La sentencia, tras ese “mini artículo doctrinal” sobre las cuestiones que suscita la jurisprudencia del TJUE, y que deduzco por la redacción del texto que fueron debatidas en el pleno jurisdiccional, añade que también se debatió la posible aplicación al caso enjuiciado de las dos sentencias restantes dictadas el mismo día 14 de septiembre por el TJUE, los conocidos como casos “Pérez López” y “Martínez Andrés”, y en efecto el voto particular considera que la segunda sentencia hacía necesaria una reflexión sobre cómo abordar la problemática procesal planteada para decidir si se entraba o no a conocer del litigio, reflexión que, se afirma con contundencia, “se ha obviado por completo en la decisión mayoritaria”, no respetándose los principios de equivalencia y efectividad, lo que “supondría una infracción de la Directiva”.

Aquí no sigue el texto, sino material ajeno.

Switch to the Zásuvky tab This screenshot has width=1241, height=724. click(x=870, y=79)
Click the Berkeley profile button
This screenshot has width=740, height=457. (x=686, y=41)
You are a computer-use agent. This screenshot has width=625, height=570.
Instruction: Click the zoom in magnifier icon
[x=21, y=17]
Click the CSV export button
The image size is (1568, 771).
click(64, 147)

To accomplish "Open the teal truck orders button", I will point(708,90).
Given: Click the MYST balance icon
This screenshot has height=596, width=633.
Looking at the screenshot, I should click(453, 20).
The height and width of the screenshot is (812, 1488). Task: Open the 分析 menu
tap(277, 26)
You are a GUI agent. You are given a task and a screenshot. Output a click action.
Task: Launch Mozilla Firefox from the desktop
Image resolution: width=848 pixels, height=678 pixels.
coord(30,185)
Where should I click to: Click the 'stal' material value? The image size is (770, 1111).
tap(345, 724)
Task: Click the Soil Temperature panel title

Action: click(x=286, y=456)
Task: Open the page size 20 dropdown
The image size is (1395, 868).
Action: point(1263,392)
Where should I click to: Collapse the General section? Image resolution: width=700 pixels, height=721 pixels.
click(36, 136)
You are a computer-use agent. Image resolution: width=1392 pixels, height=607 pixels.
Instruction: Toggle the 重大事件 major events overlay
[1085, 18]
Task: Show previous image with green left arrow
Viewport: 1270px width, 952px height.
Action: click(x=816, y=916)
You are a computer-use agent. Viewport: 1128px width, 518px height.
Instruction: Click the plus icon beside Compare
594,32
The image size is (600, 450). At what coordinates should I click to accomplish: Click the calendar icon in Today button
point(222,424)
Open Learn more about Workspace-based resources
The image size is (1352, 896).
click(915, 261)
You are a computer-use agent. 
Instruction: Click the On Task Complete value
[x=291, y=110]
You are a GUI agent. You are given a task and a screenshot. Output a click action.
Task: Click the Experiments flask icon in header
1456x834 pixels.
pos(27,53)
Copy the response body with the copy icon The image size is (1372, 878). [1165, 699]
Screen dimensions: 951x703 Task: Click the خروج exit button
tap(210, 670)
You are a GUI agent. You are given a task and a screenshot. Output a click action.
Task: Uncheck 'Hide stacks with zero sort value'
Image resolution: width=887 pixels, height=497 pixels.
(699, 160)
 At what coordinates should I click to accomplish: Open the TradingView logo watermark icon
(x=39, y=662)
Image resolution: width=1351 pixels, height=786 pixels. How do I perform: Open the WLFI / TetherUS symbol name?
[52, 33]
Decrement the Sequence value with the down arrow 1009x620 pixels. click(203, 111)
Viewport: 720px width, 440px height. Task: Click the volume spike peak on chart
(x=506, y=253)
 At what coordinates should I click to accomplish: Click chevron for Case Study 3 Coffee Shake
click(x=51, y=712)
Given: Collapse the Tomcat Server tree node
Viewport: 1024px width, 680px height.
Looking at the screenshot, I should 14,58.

En fin, la sentencia también se plantea cuál debería ser la modalidad procesal a seguir, si la de despido, reclamación de cantidad, o la protección de derechos fundamentales, con lo que ello implica, realmente importante a efectos procesales, de cual sería “el dies a quo del plazo de prescripción”. Sobre este punto, cito una reciente sentencia del Juzgado de lo Social núm. 2 deSalamanca, a cuyo frente se encuentra la magistrada-juez María Rosario Alonso,dictada el 29 de diciembre de 2016, en la que se plantea una reclamación de cantidad por finalización del contrato por extinción objetiva (cuya conformidad a derecho no se cuestiona), pidiendo el abono de una indemnización de 20 días de salario por año de servicio, así como de los salarios debidos por incumplimiento del plazo de preaviso previsto en el art. 53 de la LET, y todo ello  (es importante señalar que la demanda se interpuso el 2 de noviembre del pasado año, y que la extinción se había producido el 17 de mayo) fundamentado en la jurisprudencia sentada por el TJUE en su sentencia de 14 de septiembre, siendo rechazada esta tesis por la empresa demandada que alegó la excepción procesal de caducidad de la acción, en cuanto que la doctrina del TJUE se había manifestado en un procedimiento de despido y no de reclamación de cantidad (además obviamente de la alegación subsidiaria, sustantiva o de fondo, de inexistencia de obligación de abonar indemnización con ocasión de la extinción de un contrato de interinidad por ocupación de la plaza por concurso público).

La juzgadora repasa la doctrina del TJUE, acogida por el TSJ de Madrid en su sentencia de 5 de octubre y por el TSJ del País Vasco en sentencias de 18 de octubre y 15 de noviembre, y reconoce que ciertamente todas ellas se han dictado en procedimientos en los que se ha cuestionado la extinción por considerar que en realidad se había producido un despido, pero ello no es óbice para que la juzgadora desestime la alegación procesal formal de caducidad y entre a conocer del fondo del asunto, y acepte, en sintonía con la doctrina del TJUE, la tesis expuesta en la demanda, en cuanto que “teniendo en cuenta que no se cuestiona la finalización del contrato y que estamos ante un supuesto válido de extinción del contrato por concurrir causa valida no es necesario, al igual que no se exige ni para reclamar la indemnización por despido objetivo procedente a los trabajadores fijos ni en la indemnización por fin de otros contratos temporales se entiende adecuado el procedimiento de reclamación de cantidad instado por la parte actora…”.